Mboweni, who delivered the 22nd Medium Term Budget Policy Statement (MTBPS), struck a hawkish tone and indicated that he was willing to take a stronger policy stance in the 2019 Budget.

“In recent budgets, we took important steps by reducing the expenditure ceiling and increasing taxes. Given the weakness of the economy, the government is aiming to manage these pressures while avoiding additional fiscal measures that could limit growth,” Mboweni said. The head of the Treasury also said that difficult decisions would have to be made to reignite the ailing economy, currently experiencing its first recession in nearly a decade. “We are at the crossroads. This policy statement highlights the difficult economic and fiscal choices confronting us over the medium term,” charged Mboweni.

Rating agencies have been at pains to warn South Africa’s government that any sign of fiscal slippage would be viewed as credit negative for the country’s ratings.

The state-owned enterprises, which have haemorrhaged the fiscus over the past decade, have also drawn sharp attention from the ratings agencies.

However, the Treasury yesterday strongly hinted at greater private sector involvement in the economy.

Mboweni, who was appointed just over two weeks ago after Nhlanhla Nene resigned over undisclosed meetings with the infamous Gupta family, said cash-burning state-owned entities needed to be restructured.

“Our current challenges with state-owned companies present an opportunity to demolish the walls that exist between the private and public sectors.”

The minister’s posture came after the MTBPS made multibillion-rand provision for further state-owned entities bailouts.

The department said that state airline SAA would receive R5 billion through a special appropriation bill to settle.

An additional R1.2bn will be allocated to South African Express Airways, while the SA Post Office pocketed R2.9bn to reduce its debt levels.

Mboweni also provided more details on the president’s R50bn stimulus packed aimed at dragging the economy out of recession.

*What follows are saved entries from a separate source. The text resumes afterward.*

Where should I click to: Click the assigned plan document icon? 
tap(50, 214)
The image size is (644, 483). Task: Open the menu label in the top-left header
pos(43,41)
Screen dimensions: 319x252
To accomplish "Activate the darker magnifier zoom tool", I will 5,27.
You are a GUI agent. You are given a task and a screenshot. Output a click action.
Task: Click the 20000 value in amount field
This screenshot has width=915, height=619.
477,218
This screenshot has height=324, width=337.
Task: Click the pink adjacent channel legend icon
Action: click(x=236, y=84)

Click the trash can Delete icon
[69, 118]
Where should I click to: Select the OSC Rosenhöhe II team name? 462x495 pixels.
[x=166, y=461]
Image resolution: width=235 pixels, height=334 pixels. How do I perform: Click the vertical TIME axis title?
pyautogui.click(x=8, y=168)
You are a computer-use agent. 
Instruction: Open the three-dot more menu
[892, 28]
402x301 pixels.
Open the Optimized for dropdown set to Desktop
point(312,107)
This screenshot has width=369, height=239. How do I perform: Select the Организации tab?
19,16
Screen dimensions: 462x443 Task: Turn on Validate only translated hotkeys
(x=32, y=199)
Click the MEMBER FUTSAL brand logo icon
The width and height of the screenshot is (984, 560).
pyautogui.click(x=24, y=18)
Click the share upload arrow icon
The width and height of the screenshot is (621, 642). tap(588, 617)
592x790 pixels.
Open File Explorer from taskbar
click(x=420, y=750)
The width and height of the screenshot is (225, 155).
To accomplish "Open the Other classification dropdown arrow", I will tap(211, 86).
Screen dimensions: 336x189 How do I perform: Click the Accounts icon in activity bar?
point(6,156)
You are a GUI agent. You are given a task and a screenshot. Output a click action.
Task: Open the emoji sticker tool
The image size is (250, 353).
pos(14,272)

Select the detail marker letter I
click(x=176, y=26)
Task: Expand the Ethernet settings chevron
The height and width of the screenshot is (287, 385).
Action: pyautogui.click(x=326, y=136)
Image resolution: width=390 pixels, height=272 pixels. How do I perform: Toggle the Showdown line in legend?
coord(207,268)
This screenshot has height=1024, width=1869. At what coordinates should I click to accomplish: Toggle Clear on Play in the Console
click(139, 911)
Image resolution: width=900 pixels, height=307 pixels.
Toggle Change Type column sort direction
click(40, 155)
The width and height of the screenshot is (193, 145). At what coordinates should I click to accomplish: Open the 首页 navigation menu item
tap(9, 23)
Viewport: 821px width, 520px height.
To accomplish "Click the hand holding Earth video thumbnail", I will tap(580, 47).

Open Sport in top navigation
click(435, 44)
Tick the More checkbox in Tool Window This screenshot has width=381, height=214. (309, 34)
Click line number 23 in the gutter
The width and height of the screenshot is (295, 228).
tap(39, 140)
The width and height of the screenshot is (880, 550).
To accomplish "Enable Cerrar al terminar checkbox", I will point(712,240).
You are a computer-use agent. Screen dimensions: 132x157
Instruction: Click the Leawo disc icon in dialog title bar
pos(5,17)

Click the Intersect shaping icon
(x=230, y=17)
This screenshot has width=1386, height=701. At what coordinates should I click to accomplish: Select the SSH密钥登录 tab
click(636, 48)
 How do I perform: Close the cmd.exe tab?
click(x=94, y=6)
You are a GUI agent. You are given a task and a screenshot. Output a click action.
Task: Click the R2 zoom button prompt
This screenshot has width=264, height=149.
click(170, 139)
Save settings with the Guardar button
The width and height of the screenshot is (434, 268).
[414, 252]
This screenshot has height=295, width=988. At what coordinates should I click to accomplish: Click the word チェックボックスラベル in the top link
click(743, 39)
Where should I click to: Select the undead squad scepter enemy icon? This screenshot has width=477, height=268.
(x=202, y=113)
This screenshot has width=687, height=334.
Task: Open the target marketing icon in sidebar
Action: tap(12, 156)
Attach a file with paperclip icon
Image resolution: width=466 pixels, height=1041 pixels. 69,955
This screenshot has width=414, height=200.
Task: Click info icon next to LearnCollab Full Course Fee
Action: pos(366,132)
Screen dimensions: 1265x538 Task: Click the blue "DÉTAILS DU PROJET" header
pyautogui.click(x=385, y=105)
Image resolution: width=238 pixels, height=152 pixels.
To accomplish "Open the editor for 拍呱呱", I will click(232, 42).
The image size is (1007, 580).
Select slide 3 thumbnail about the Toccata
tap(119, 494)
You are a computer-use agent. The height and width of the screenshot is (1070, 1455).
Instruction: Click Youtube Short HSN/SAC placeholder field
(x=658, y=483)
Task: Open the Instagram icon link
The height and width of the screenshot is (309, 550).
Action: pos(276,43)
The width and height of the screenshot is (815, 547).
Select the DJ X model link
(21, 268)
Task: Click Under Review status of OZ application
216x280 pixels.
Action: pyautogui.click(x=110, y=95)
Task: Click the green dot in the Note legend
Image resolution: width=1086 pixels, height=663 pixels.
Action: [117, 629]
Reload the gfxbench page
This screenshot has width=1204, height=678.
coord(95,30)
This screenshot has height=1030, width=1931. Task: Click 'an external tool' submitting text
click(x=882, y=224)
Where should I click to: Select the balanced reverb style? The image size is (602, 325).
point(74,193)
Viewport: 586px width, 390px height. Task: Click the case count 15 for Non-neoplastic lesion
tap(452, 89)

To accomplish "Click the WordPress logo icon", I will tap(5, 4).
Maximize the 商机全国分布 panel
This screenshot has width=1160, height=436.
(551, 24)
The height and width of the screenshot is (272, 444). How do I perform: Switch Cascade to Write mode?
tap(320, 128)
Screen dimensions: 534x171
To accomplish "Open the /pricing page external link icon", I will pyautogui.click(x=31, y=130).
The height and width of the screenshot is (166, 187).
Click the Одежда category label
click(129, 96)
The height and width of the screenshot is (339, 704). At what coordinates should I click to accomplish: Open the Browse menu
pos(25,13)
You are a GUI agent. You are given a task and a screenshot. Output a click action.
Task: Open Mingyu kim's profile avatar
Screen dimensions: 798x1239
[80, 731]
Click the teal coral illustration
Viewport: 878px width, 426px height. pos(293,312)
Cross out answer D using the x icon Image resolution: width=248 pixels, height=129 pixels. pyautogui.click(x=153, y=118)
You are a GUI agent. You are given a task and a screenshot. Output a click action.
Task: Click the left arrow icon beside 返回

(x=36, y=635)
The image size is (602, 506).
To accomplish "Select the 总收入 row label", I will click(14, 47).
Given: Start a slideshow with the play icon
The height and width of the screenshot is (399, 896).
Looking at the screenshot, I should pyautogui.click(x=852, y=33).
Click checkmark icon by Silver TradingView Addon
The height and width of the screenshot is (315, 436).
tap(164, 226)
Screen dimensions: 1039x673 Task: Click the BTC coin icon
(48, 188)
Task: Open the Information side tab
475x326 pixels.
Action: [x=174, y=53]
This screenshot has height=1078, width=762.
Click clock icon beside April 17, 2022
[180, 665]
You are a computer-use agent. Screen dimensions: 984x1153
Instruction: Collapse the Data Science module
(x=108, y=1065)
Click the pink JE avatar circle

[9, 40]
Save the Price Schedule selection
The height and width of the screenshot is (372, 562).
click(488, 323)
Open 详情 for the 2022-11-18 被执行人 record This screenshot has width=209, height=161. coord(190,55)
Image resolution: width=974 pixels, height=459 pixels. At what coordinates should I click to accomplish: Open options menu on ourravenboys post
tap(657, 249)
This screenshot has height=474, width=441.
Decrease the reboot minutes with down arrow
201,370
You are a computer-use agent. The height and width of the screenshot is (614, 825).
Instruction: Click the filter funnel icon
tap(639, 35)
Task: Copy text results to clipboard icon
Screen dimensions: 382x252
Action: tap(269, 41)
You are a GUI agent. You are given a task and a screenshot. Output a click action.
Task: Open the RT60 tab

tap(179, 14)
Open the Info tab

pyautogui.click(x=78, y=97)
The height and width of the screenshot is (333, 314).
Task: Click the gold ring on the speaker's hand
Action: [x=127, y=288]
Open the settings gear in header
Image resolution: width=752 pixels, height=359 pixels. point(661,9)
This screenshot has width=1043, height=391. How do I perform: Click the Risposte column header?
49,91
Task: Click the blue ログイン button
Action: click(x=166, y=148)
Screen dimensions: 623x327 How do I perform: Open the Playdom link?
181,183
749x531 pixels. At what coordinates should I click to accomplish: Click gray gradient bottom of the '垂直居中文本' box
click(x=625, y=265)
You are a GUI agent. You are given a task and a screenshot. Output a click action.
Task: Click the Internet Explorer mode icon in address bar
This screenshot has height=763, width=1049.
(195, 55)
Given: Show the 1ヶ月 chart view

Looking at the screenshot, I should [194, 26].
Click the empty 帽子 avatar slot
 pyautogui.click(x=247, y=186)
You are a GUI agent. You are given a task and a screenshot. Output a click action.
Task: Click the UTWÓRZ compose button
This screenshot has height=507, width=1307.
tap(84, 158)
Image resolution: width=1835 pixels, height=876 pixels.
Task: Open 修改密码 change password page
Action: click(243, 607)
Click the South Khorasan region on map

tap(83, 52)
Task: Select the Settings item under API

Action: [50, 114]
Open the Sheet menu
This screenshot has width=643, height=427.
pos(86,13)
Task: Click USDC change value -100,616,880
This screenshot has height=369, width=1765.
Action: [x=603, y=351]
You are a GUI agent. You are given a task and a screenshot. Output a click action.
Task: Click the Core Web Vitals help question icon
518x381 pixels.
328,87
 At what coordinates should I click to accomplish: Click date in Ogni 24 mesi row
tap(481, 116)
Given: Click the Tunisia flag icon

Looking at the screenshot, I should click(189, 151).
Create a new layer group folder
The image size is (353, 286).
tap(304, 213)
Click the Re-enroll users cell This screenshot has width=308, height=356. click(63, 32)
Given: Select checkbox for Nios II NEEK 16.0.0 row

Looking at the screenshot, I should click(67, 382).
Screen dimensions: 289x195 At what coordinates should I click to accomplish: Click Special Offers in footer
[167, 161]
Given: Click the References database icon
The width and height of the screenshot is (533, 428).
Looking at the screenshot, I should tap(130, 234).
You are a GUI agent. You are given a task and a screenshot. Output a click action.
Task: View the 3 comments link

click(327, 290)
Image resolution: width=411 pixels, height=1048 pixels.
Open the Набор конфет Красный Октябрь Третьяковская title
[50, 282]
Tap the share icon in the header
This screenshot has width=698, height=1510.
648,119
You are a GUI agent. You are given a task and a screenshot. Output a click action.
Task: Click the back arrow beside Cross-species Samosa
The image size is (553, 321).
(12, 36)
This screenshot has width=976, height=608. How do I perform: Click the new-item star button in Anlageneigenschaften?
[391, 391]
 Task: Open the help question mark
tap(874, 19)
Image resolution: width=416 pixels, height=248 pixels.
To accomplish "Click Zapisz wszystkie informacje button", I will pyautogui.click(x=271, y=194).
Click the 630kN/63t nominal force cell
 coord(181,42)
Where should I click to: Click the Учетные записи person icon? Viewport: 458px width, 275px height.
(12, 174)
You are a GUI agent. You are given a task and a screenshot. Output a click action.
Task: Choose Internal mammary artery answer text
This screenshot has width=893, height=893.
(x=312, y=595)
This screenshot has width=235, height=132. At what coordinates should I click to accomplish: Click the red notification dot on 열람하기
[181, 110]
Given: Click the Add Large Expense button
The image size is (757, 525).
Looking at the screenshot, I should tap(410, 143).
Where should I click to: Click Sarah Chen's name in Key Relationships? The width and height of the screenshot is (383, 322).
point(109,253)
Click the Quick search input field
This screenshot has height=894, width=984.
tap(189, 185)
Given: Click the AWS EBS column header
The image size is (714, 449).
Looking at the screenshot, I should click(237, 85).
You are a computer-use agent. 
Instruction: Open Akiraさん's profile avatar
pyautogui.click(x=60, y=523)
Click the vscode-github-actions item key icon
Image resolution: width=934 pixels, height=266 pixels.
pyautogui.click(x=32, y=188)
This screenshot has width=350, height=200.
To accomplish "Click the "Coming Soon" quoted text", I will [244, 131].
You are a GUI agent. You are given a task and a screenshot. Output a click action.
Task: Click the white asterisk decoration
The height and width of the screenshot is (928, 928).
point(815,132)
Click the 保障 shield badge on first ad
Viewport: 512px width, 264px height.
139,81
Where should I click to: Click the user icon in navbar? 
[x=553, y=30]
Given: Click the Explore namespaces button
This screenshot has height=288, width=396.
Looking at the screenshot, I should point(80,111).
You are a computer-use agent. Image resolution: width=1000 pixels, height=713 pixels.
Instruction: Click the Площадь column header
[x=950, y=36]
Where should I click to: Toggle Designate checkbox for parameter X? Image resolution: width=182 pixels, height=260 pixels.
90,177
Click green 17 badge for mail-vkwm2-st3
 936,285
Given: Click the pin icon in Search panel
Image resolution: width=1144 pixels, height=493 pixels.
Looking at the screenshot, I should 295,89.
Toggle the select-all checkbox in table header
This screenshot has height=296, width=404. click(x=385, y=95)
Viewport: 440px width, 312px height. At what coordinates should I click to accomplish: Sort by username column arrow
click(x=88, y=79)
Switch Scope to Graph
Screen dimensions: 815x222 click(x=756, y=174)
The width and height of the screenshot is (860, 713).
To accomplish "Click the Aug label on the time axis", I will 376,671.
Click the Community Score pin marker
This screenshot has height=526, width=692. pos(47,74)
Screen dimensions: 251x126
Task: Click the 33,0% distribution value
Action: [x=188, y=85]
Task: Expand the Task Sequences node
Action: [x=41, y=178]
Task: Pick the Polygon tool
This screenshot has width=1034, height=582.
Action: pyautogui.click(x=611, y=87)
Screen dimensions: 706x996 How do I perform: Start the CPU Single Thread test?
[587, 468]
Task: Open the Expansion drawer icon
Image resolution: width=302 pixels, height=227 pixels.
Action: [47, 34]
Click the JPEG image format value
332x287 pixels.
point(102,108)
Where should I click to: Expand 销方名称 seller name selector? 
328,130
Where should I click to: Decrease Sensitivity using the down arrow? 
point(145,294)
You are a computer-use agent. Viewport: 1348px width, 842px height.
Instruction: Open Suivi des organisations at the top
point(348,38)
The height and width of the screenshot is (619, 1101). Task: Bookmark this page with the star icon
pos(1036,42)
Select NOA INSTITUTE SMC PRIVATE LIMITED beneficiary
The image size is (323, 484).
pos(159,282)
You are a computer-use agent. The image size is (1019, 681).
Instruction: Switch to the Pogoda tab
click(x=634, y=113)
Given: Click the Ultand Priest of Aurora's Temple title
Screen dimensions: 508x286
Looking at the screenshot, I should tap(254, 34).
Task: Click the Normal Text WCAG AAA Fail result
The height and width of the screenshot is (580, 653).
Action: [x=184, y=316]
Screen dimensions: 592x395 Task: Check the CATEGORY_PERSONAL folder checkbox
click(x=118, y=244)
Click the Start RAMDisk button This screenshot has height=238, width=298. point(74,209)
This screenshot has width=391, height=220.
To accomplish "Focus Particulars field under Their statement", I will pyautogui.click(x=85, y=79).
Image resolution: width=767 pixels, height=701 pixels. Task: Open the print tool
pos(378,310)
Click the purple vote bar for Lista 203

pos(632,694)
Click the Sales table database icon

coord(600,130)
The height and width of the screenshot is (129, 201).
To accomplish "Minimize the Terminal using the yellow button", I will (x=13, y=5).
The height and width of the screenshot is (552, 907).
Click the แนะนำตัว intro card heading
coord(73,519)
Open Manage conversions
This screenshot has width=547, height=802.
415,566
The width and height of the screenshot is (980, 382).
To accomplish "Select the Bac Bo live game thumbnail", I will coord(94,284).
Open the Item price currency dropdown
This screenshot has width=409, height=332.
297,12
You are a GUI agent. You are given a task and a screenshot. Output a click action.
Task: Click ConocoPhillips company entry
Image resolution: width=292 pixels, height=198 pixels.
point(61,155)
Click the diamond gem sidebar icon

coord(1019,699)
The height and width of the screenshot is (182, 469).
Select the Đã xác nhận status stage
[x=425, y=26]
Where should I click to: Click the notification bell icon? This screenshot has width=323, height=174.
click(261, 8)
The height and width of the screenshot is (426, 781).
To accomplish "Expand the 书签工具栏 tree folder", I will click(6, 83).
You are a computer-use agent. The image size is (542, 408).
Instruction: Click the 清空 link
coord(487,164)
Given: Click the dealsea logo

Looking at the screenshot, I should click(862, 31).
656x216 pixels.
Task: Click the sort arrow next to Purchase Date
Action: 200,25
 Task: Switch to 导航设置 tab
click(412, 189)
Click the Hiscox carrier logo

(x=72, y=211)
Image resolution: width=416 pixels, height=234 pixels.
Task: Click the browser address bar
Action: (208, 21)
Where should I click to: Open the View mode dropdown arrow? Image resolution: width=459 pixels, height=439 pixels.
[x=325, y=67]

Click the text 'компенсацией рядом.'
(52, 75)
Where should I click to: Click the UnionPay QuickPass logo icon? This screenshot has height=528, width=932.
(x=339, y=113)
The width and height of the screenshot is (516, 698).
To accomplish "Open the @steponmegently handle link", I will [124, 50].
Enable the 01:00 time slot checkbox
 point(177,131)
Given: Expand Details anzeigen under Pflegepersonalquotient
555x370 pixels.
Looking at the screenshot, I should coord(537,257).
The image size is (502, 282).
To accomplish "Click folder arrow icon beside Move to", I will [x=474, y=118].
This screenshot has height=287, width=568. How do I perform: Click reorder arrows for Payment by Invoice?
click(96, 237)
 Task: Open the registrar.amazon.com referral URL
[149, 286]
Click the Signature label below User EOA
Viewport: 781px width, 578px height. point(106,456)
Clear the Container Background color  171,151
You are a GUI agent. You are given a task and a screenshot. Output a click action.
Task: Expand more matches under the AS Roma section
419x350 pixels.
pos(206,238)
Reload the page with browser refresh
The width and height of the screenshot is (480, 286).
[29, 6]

Approximately R15.9bn of the outlay will go to infrastructure programmes, while an additional R16.5bn will be reprioritised to various programmes, including funding to restore capacity at the SA Revenue Service after years of mismanagement under suspended commissioner Tom Moyane.

To boost agriculture, the Land Bank will receive a windfall of R16.2bn in the next three years to conclude transactions.

“A significant portion of the funding will go towards export-orientated crops that are highly labour intensive,” Mboweni said.

Mboweni, who previously served as governor of the South African Reserve Bank (Sarb), also called on the incumbent Lesetja Kganyago to keep inflation stable.

“I am confident that governor Kganyago and his team will continue to work tirelessly to keep inflation down

"Let us not distract him with these regular attacks on the mandate and independence of the Sarb.”